Entries on target coordinates
--- start ---

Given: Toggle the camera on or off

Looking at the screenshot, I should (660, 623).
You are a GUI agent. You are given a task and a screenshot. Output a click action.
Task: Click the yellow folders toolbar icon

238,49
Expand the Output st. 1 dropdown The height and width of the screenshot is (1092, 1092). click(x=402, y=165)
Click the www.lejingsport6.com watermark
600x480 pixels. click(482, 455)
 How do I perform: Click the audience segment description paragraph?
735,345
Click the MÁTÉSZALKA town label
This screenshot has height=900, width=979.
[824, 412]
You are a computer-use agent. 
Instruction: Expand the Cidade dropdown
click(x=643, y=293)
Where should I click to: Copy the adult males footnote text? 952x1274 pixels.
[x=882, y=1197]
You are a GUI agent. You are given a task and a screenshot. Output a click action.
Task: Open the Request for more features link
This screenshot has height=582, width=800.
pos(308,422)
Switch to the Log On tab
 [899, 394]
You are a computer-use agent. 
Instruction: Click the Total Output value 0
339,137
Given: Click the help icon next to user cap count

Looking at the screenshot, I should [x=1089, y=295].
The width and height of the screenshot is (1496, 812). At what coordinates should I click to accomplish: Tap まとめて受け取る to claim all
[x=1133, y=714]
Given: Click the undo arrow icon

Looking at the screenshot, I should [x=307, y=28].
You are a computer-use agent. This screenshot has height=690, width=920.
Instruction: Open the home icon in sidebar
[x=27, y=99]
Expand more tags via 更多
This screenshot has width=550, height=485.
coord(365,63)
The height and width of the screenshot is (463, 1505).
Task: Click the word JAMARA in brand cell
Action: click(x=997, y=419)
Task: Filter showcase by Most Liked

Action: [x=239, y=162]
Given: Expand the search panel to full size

--- end ---

Pull out every one of the records above and copy each line verbatim.

Given: Toggle the camera on or off

Looking at the screenshot, I should (660, 623).
You are a GUI agent. You are given a task and a screenshot. Output a click action.
Task: Click the yellow folders toolbar icon

238,49
Expand the Output st. 1 dropdown The height and width of the screenshot is (1092, 1092). click(x=402, y=165)
Click the www.lejingsport6.com watermark
600x480 pixels. click(482, 455)
 How do I perform: Click the audience segment description paragraph?
735,345
Click the MÁTÉSZALKA town label
This screenshot has height=900, width=979.
[824, 412]
You are a computer-use agent. 
Instruction: Expand the Cidade dropdown
click(x=643, y=293)
Where should I click to: Copy the adult males footnote text? 952x1274 pixels.
[x=882, y=1197]
You are a GUI agent. You are given a task and a screenshot. Output a click action.
Task: Open the Request for more features link
This screenshot has height=582, width=800.
pos(308,422)
Switch to the Log On tab
 [899, 394]
You are a computer-use agent. 
Instruction: Click the Total Output value 0
339,137
Given: Click the help icon next to user cap count

Looking at the screenshot, I should [x=1089, y=295].
The width and height of the screenshot is (1496, 812). At what coordinates should I click to accomplish: Tap まとめて受け取る to claim all
[x=1133, y=714]
Given: Click the undo arrow icon

Looking at the screenshot, I should [x=307, y=28].
You are a computer-use agent. This screenshot has height=690, width=920.
Instruction: Open the home icon in sidebar
[x=27, y=99]
Expand more tags via 更多
This screenshot has width=550, height=485.
coord(365,63)
The height and width of the screenshot is (463, 1505).
Task: Click the word JAMARA in brand cell
Action: click(x=997, y=419)
Task: Filter showcase by Most Liked

Action: [x=239, y=162]
Given: Expand the search panel to full size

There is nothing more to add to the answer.